The foreign ministry declined to respond to a question based on a report in October in a Swiss daily, the Neue Zuericher Zeitung, that the king had taken direct command of two key regiments in Bangkok -- a development widely reported in other media. "Any disclosure of detailed information could be detrimental to bilateral relations and the foreign policy interests of the Federal Republic of Germany," the ministry said.

The ministry finally responded to student protest demands from October for an investigation into the king's tax status, and checks into apparent breaches of COVID-19 regulations while has resided in a Bavarian luxury hotel with an alleged harem during Germany's first lockdown in early 2020. It essentially ducked the questions by pointing out that inheritance and gift taxes, as well as enforcement of COVID-19 regulations, fall under the jurisdiction of Germany's federal states, not the central government in Berlin.

"Foreign minister Heiko Maas must declare the bizarre Thai king persona non grata if he wants to prevent the king carrying on with his reign of terror from German soil, whether as a private man or a diplomat," Dagdelen told Nikkei.

Wolfram Schaffar, an expert on Thailand at the University of Tuebingen, also expressed disappointment with the foreign ministry.
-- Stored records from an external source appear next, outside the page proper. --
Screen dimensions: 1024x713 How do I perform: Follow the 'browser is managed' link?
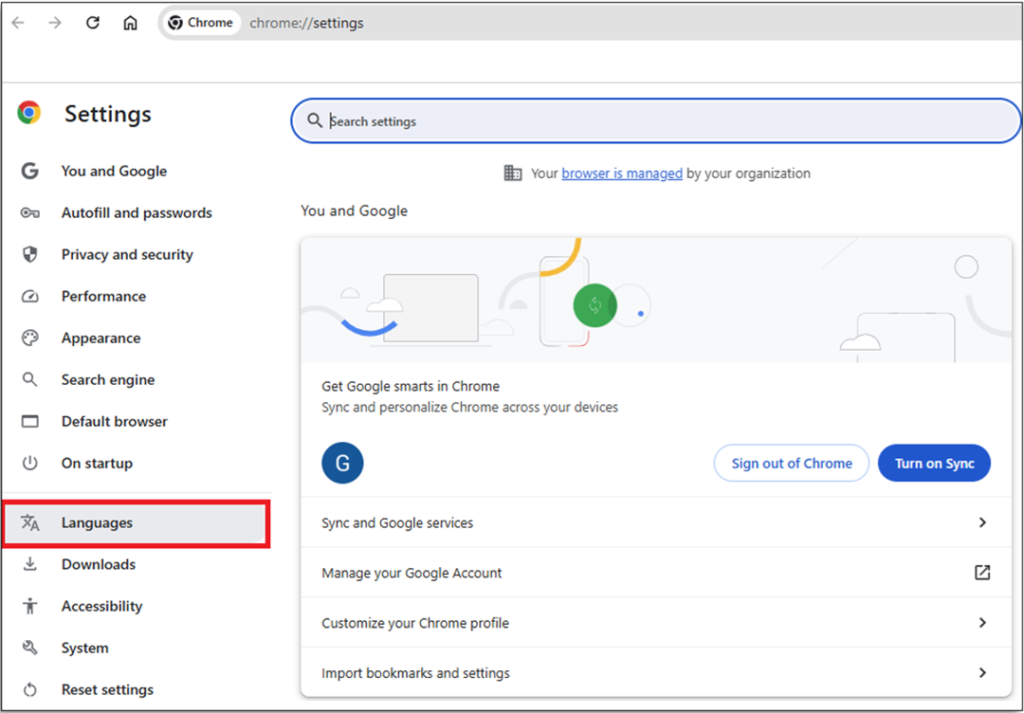pos(621,173)
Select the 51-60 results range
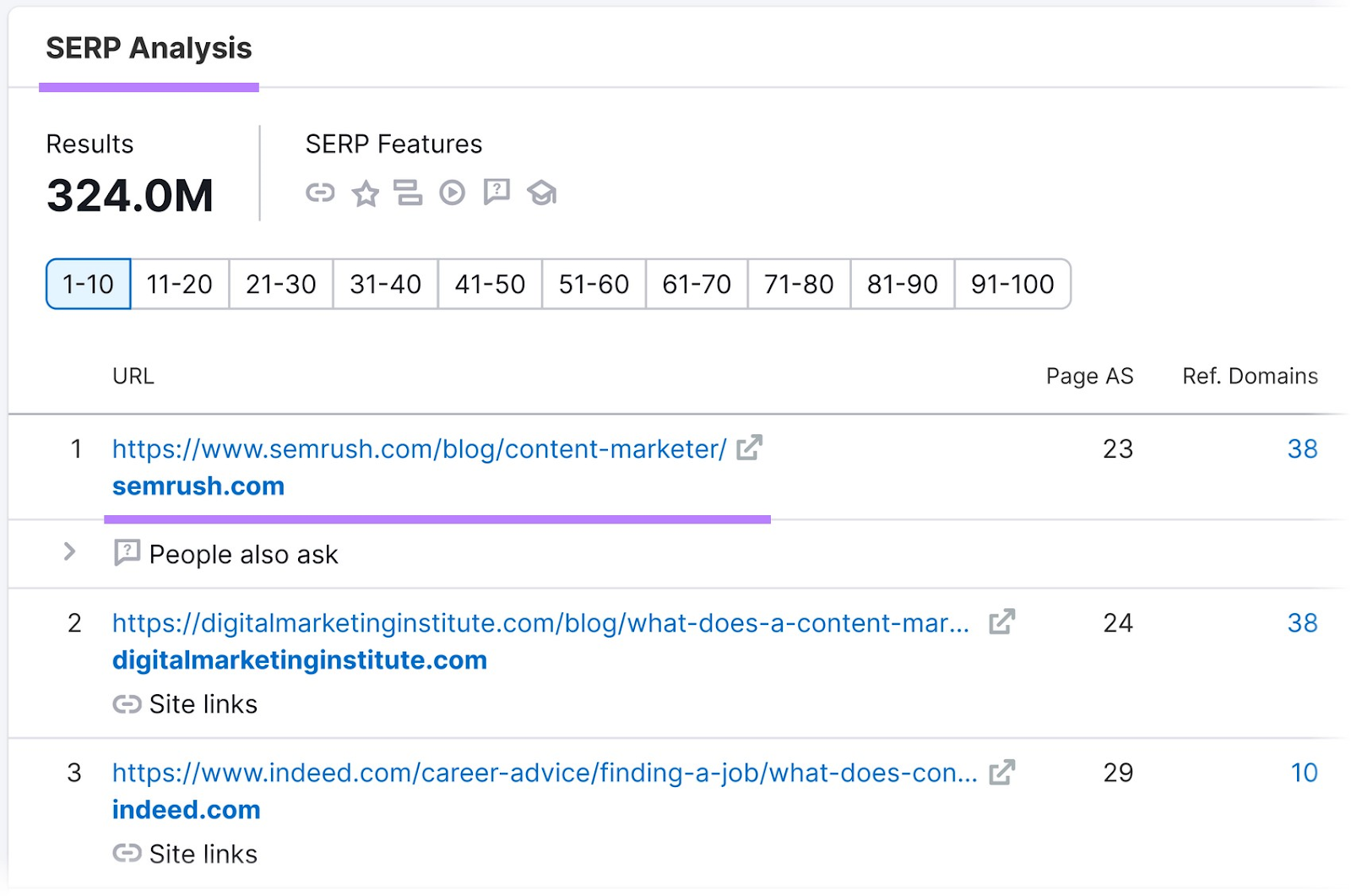Screen dimensions: 1351x896 pos(592,285)
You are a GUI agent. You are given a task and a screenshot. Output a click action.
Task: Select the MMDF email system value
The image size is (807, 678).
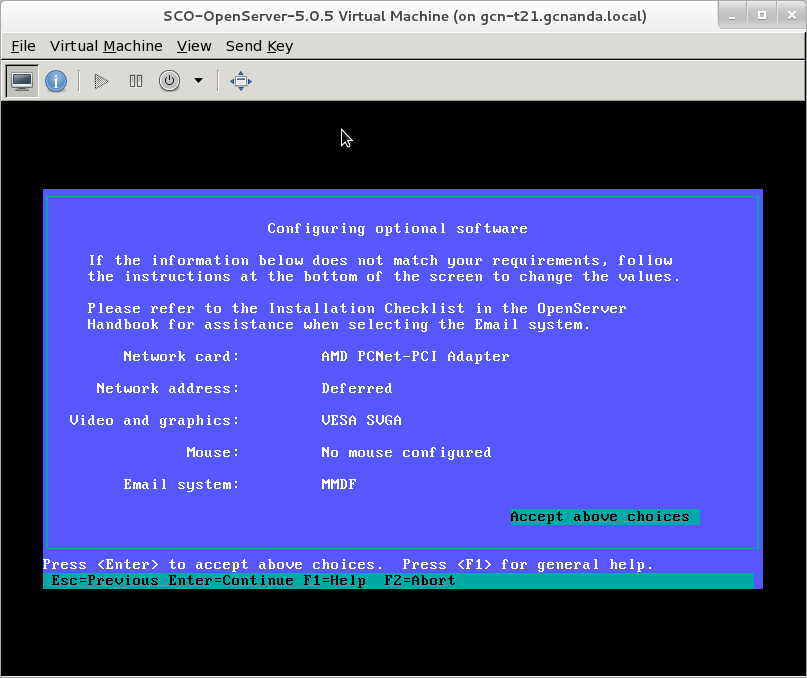click(339, 485)
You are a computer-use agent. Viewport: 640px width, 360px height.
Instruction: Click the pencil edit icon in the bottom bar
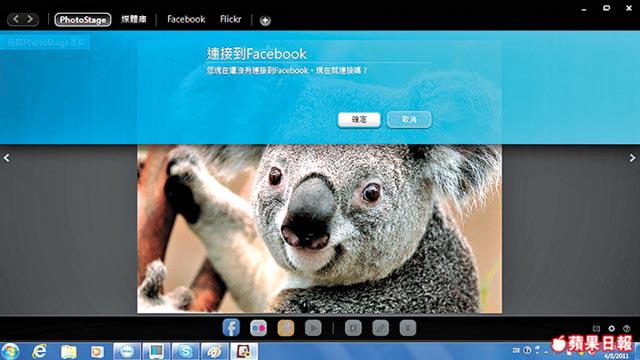click(380, 328)
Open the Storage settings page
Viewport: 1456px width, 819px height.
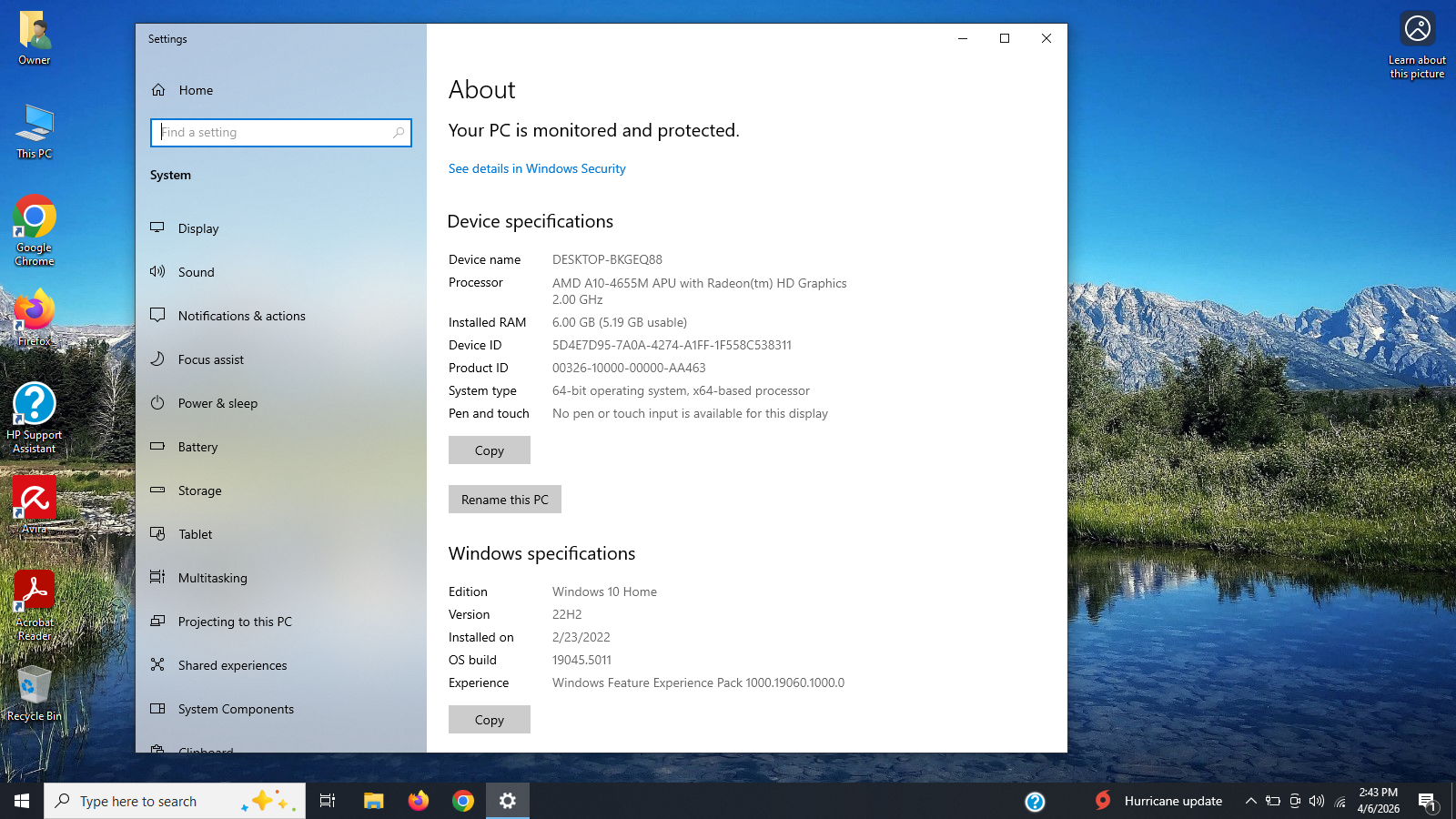click(199, 490)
He said nobody doubts that Thailand's general election in 2019 was flawed, and that the constitution -- drafted on orders from the military following a coup in 2014 -- is undemocratic.

"Although experts and analysts are united in their opinions, the German government continues to pursue its policy of making Prayuth Chan-ocha, the coup leader turned prime minister, appear a legitimate head of government and international partner," Schaffar said.

Felix Heiduk, a senior associate at the German Institute for International and Security Affairs, views the ministry's letter as a simple reflection of the German government's perspective: As long as there is no proof of wrongdoing, any concrete moves against the king would be very harmful to the German national interest.

"Meanwhile, the worsening COVID-19 situation in Germany has pushed the topic far down the agenda," Heiduk said. "That would only change if the situation in Thailand were to escalate and the king was to play a key role in the escalation."

Government spokespeople in Bangkok had not responded to Nikkei by the time this article was posted.